João Vitor Campos e Silva foi o vencedor do PJC na categoria “Mestre e Doutor” — Foto: Arquivo CNPq

Uma pesquisa feita na Universidade Federal do Rio Grande do Norte (UFRN) pelo doutor em ecologia João Vitor Campos e Silva venceu a 29ª edição do Prêmio Jovem Cientista na categoria Mestre e Doutor.

A premiação ocorre desde 1981 e é uma iniciativa do Conselho Nacional de Desenvolvimento Científico e Tecnológico (CNPq), instituição federal de incentivo à ciência, tecnologia e inovação.

O pesquisador desenvolveu um modelo que recupera populações de pirarucu em regiões protegidas da Amazônia.

O alto consumo da espécie pelos povos amazônicos e o elevado valor comercial fazem do pirarucu um importante elemento gastronômico, cultural e econômico da região. Por outro lado, a grande procura representa uma ameaça à população do maior peixe de escamas do mundo.
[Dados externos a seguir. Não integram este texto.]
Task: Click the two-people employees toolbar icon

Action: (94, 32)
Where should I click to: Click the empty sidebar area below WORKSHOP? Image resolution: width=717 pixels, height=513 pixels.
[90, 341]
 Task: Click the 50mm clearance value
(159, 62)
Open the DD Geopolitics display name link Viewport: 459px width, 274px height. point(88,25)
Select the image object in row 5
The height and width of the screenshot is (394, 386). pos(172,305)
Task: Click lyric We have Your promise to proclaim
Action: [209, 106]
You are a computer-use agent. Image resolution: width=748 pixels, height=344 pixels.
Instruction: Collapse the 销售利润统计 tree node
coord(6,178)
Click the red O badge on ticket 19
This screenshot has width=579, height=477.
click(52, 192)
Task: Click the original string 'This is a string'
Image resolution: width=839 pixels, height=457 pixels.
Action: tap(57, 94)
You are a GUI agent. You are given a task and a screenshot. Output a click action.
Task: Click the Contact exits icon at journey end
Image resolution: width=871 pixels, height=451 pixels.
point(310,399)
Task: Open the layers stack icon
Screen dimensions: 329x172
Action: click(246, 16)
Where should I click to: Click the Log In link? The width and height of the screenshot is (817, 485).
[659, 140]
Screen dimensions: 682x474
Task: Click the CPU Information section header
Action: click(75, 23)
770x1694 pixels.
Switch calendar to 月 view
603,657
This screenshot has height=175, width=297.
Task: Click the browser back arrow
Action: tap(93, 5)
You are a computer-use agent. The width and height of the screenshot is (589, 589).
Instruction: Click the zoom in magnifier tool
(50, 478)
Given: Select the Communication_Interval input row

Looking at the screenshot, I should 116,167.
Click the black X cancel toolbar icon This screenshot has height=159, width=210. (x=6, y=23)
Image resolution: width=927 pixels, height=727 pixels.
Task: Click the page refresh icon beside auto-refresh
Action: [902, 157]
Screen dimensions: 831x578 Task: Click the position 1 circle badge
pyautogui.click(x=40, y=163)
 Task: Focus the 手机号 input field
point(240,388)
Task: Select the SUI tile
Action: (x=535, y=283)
Foi justamente a preocupação com o impacto ambiental dessa prática que inspirou a tese de doutorado de João Vitor Campos e Silva, voltada para um manejo consciente do pirarucu e uso sustentável dos recursos naturais. “o modelo vem recuperando não só as populações de pirarucu mas outras espécies que garantem a segurança alimentar das comunidades, também estão sendo beneficiadas”, conta o biólogo.

De acordo com Silva, o manejo consciente do pirarucu já apresenta resultados e é uma ferramenta fundamental para a preservação da biodiversidade nas águas calmas da bacia amazônica. “A prática vem gerando melhorias socias e econômicas para a comunidade com investimentos em saúde, educação e desenvolvimento rural para os moradores”, destaca.

Atualmente João Vitor Campos e Silva é pesquisador da Universidade Federal de Alagoas (UFAL). Dos seus 35 anos de vida, uma década foi dedicada ao trabalho na Amazônia. O paulista natural de Piedade, distante 100 km da capital São Paulo, passou 4 anos desenvolvendo o trabalho vencedor do Prêmio Jovem Cientista no RN, sob orientação do professor do Programa de Pós-Graduação em Ecologia da UFRN, Carlos Peres.